Il est assez facile de voir que le titre promet ici plus qu'il ne tient, qu'il est trop fastueux pour une petite intrigue domestique ; que la confiance niaise de Raton et le caractère un peu facile de la mère donnent trop beau jeu à Bertrand ; que ce valet de l'officier, si légèrement adopté par l'intrigant trop peu soupçonneux, débute par vouloir beaucoup faire pour le nœud et ne fait presque rien ; que les cinq actes à remplir sur un fond aussi mince ont donné beaucoup de peine à l'auteur et laissent néanmoins plusieurs vides dans l'action : mais il a développé, comme à son ordinaire, une connaissance peu commune des effets dramatiques dans les scènes du 3e et du 4e acte ; il a suppléé quelquefois à la langueur de son action par des détails de finesse et de gaîté dans son dialogue, où l'on reconnaît sa touche facile, originale et spirituelle ; il en résulte que l'ouvrage ferait encore beaucoup d'honneur à l'auteur dramatique dont on attendrait moins parce qu'il n'aurait pas fait mieux, mais que peut-être pour Picard il est au-dessous de tous ceux qu'il a déjà donnés. La conception ne m'en paraît pas assez mûrie : il n'est peut-être personne qui. sur le titre ne se soit attendu à une action plus grandement aperçue, plus fortement dessinée. La fable de La Fontaine met en scène un singe attrapant un chat, et tous deux malfaisans. Le piquant de cette donnée est de montrer un fripon aux prises avec un plus fripon que lui ; mais une dupe trop facile, jouée par un fripon ordinaire, n'est plus qu'un sujet commun et traité mille fois. L'auteur paraissait, à tout prendre, l'avoir mieux esquissé dans la pièce de Médiocre et Rampant, où son intrigant se sert du travail et de l'esprit des autres pour s'avancer à leurs dépens. Il fallait donc renchérir sur ce premier cadre ou ne plus s'en servir. Quoi qu'il en soit, abstraction faite du titre qui peut-être nuit à l'ouvrage, cette comédie offre encore assez de détails amusans pour rester au théâtre et grossir le répertoire. On y rit, on ne s'y ennuie point, et tous les gens qui viennent au spectacle ne sont pas si délicats et si près regardant que les journalistes et les critiques.

L. C.          

Magasin encyclopédique, ou journal des sciences, des lettres et des arts, 10e année, 1805, tome II, p. 184 :

[Exécution en règle d’une pièce du fameux Picard, dont la nouvelle production est « bien au-dessous » de ses autres pièces. Détails qualifiés d’oiseux et de « peu amusans », pas d’intérêt avant la fin du troisième acte. Et les interprètes n’ont pas plu au critique. Si on compare avec la critique de la Revue philosophique, on voit que les arguments ne diffèrent pas tant que ça...]

Théatre Louvois.

Bertrand et Raton, ou l’Intrigant et sa dupe, comédie en 5 actes et en prose.
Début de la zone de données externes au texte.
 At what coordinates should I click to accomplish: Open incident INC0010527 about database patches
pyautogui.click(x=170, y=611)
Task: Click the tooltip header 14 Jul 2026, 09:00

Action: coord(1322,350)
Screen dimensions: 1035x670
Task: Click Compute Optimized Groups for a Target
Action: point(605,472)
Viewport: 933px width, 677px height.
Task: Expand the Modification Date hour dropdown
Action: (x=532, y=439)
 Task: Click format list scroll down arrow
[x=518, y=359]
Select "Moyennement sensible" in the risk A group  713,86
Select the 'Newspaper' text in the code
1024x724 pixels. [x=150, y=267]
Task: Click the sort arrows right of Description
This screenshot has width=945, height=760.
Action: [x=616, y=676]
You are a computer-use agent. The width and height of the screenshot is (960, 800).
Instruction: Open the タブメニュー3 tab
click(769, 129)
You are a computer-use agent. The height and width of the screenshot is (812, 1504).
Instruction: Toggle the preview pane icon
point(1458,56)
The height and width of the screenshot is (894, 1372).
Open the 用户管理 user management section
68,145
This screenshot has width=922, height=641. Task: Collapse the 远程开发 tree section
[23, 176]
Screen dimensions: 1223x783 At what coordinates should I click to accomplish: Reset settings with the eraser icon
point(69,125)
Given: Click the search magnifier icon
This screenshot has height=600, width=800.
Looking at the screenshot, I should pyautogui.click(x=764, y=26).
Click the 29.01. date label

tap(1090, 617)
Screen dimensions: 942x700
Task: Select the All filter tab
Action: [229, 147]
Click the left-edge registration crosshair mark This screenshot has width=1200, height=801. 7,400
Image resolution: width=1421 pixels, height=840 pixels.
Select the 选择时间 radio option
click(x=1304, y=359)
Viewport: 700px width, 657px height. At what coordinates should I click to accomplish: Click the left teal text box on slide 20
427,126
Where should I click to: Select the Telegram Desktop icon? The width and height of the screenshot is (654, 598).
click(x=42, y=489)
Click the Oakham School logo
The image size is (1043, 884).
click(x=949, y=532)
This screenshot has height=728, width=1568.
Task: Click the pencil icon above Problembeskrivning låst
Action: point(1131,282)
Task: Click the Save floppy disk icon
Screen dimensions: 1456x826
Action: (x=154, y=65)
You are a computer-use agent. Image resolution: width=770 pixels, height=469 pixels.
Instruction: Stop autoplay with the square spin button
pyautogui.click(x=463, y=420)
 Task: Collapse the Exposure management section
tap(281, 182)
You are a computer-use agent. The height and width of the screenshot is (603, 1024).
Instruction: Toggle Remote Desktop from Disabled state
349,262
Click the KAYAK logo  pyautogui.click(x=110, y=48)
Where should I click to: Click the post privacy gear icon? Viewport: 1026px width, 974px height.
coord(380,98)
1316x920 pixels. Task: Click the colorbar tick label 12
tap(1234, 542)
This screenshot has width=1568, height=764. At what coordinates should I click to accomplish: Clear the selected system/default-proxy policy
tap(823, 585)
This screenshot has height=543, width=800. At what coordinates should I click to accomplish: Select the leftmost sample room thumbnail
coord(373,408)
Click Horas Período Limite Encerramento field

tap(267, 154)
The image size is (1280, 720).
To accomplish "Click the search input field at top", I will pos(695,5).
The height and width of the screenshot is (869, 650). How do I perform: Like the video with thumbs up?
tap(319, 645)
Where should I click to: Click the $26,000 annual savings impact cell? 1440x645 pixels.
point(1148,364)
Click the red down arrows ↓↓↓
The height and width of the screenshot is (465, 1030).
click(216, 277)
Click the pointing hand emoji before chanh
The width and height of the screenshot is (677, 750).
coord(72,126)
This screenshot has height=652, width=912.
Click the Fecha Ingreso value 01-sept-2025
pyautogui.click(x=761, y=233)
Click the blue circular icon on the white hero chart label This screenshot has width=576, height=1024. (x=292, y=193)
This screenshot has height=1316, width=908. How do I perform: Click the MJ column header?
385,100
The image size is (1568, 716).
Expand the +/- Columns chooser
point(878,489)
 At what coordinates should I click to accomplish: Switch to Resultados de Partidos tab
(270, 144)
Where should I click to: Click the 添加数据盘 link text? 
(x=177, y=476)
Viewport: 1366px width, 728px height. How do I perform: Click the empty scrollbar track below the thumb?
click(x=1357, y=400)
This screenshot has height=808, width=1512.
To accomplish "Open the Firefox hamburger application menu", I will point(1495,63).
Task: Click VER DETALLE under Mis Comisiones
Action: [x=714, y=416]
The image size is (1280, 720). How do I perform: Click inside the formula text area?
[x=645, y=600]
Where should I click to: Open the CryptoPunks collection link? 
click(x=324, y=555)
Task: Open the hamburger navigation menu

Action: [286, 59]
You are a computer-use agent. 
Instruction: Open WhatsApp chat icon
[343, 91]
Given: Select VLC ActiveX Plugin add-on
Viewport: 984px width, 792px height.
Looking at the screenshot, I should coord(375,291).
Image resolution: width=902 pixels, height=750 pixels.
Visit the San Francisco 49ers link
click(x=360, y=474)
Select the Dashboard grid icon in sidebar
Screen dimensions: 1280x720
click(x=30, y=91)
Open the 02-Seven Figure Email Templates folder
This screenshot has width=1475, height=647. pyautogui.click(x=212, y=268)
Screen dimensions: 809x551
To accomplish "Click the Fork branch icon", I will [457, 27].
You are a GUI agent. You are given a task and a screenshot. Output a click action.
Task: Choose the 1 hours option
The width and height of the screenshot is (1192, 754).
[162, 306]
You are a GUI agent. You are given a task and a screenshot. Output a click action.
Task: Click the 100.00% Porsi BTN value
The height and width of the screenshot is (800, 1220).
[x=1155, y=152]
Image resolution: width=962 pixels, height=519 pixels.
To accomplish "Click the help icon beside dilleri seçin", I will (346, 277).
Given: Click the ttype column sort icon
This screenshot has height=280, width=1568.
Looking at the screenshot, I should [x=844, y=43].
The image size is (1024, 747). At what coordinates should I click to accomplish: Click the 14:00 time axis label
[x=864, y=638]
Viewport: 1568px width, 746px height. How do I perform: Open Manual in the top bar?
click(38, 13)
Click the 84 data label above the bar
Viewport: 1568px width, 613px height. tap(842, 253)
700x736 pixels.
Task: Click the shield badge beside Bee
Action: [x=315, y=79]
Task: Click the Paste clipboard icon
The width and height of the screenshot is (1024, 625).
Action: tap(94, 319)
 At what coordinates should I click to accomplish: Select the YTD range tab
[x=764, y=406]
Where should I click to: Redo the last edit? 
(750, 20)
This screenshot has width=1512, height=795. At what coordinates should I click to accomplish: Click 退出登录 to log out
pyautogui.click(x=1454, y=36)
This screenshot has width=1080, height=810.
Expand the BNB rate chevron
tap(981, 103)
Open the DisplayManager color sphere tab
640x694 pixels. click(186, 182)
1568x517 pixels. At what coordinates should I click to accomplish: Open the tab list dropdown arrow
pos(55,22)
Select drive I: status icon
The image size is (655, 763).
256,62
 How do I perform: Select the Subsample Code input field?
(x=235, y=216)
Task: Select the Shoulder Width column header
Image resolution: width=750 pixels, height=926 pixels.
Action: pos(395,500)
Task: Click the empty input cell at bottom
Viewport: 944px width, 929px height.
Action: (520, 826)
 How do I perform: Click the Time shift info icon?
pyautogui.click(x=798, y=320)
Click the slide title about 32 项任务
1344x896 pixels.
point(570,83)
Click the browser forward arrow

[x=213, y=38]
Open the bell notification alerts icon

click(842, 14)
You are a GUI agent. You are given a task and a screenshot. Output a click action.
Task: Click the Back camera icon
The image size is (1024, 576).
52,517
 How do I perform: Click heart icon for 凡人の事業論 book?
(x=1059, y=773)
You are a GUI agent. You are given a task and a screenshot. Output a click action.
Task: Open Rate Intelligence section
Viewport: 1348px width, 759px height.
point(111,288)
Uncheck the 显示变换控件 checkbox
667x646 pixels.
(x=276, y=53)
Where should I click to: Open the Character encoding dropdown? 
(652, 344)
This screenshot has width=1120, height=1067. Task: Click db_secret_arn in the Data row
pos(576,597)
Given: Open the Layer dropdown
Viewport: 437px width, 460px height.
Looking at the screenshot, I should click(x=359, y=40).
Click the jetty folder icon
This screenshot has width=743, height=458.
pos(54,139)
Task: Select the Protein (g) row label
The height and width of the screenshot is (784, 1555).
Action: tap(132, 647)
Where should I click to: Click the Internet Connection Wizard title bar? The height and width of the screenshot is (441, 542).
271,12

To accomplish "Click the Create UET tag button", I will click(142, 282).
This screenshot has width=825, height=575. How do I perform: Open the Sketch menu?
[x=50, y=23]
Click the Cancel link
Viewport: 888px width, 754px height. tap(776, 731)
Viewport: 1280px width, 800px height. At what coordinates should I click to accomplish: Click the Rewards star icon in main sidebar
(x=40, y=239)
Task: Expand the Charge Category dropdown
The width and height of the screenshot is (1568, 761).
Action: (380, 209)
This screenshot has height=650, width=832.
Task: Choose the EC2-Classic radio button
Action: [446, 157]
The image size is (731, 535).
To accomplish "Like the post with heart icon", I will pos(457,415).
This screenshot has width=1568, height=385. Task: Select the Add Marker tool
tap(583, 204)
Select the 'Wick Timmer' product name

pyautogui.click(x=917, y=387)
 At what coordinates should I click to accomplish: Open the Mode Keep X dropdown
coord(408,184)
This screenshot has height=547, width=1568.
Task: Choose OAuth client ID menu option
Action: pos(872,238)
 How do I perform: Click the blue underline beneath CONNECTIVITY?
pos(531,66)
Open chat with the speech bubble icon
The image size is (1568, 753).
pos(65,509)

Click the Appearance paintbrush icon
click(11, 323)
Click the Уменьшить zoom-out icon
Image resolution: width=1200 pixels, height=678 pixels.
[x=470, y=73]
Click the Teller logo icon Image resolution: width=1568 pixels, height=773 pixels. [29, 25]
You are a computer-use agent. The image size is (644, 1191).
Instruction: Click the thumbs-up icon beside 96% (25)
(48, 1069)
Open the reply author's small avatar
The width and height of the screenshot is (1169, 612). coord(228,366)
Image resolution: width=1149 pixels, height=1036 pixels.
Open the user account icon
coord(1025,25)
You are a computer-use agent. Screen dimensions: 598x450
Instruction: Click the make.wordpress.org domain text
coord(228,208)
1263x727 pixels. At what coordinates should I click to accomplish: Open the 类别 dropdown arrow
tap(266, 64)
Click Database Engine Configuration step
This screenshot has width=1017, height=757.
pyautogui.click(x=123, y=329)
Cet ouvrage est bien au-dessous de tous ceux de Picard. Il nous présente un intrigant dupant un sot, et dupé lui-même par le valet de son rival, auquel il a la sottise de se confier. Les détails sont tellement oiseux et si peu amusans, qu'il est inutile de les analyser. Le peu d'intérêt qu'il y a dans la pièce, ne commence qu'à la fin du troisième acte. Le. jeu des acteurs n'a pas contribué à faire réussir la pièce.

1 Cette pièce de Duval, jouée au Théâtre Français, a été mal accueillie à sa première représentation, avant de se relever à la seconde.